I am trying to compute the hamming distance on a very large dataset. I need to get back a distance matrix between rows in order to run further analysis on this matrix.
For my purposes, it is useful that the data are stored in a DataFrame type.
I made a function in Julia that returns a distance matrix
function hamjulia(df)
nrows = size(df, 1)
ncols = size(df, 2)
m, n = nrows, nrows
A = fill(0, (m, n))
for i in 1:nrows
for k in 1:nrows
v = 0
for j in 1:ncols
if df[i,j] != df[k,j]
v += 1
end
end
A[i,k] = v
end
end
return A
end
p = hamjulia(df)
p
My issue is that this code is slow compared to some R packages. For instance, when I compared this function to the rdist package, rdist(df, metric = 'hamming'), R is faster.
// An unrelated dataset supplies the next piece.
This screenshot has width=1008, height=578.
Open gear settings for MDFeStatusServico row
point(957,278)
How could I make this code really efficient? Especially that I would need to run it on a very large dataframe. I tried the package Distances but the documentation is too scarce.
Also, does anyone know if there is an efficient code for the Needleman–Wunsch algorithm?
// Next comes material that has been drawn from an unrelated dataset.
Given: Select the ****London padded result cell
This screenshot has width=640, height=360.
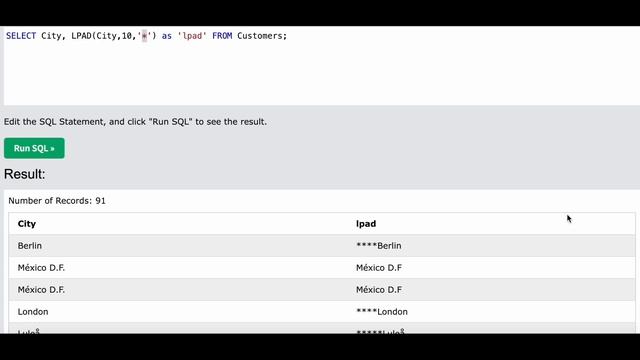Looking at the screenshot, I should click(382, 312).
I would first convert your dataset into an array of BitVectors. Then you can compute the Hamming distance between two BitVectors very cheaply using bitwise operations — for example, see the code posted here. Since conversion is O(n) and computing the distance matrix is O(n^2) where n is the size of your dataset, it is worth it to pay the conversion cost in order to speed up the distance computation.
(Note also that you can trivially double the speed of your code since A is symmetric — you only need to compute the Hamming distance once for each pair.)
(How large is your dataset? It can’t have that many rows or you wouldn’t be able to store the distance matrix. If you have ≤ 64 columns you can convert your data to an array of UInt64 bitstrings, which will be even faster than BitVectors.)
If you have a million rows, then your distance matrix is 10^6 \times 10^6, which will require 8 terabytes of memory. Probably you need to re-think your algorithms.
The memory usage for an n\times n matrix of 64-bit integers is 8n^2 bytes. If you can afford to use 16GB of memory, that comes out to about n = 44,000 rows.
As I said, you really need to re-think your algorithms if you are relying on computing this matrix explicitly for huge datasets. Think about how you are going to use this matrix (you haven’t said), e.g whether you can compute the entries as needed, and in general how the computational and memory costs grow with n. If you are working with large data, you need to think like a computer scientist.
Also, does anyone know if there is an efficient code for the Needleman–Wunsch algorithm?
I did try to use this package, but I couldn’t find in the documentation on how to retrieve a distance matrix. The documentation of this package is sparse. But thanks.
pairwise(Hamming(…), dataframe, dims=1) should do it. Maybe you need to convert the DataFrame to Matrix(dataframe). The dims=1 specifies the calculation over rows
If you can’t store the whole matrix, there’s also a few convenient options for an extra abstraction that might make working with the matrix feel the same. The package LazyArrays.jl implements something like this, I’m pretty sure, and KernelMatrices.jl (disclaimer: this is my project) provides exactly this abstraction because I am constantly working with matrices that are way too large to store in RAM but whose elements I need to access in a consistent way with regular Matrix objects:
using KernelMatrices
# This is the optimmized hamming distance that stevengj referenced.
function hamming(A::BitArray, B::BitArray)
#size(A) == size(B) || throw(DimensionMismatch("sizes of A and B must match"))
Ac,Bc = A.chunks, B.chunks
W = 0
for i = 1:(length(Ac)-1)
W += count_ones(Ac[i] ⊻ Bc[i])
end
W += count_ones(Ac[end] ⊻ Bc[end] & Base._msk_end(A))
return W
end
example_points = [BitArray(rand(Bool, 8)) for _ in 1:1000]
K = KernelMatrix(example_points, example_points, hamming)
# K[1:10, 1:10], K[3,6], K[:,10], etc works as expected.
# But K is really just a struct that stores the function and the points,
# not a big memory buffer for the matrix elements.
As a disclaimer, KM is GPL licensed, not officially registered, and probably not as optimized as it could be. So maybe LazyArrays or some other similar package would be a better choice. I just am not familiar with those, so maybe take the KM example here primarily as a demonstration of this particular abstraction.
EDIT: if you think you might use this, let me know and I’ll do a pass over the source and plop in whatever low-hanging optimizations aren’t in there currently that would apply to what you’re doing. Of course I welcome contributions from anybody and would love that even more, but to some degree I mostly make improvements to the base functionality when I have an excuse to, so that’s always invited.
Thank you for this. My next step is to run clustering analysis on the distance matrix. Is this approach helpful for this? Sorry I am not a computer scientist, so I don’t think I am able to contribute to your project, but it seems really interesting.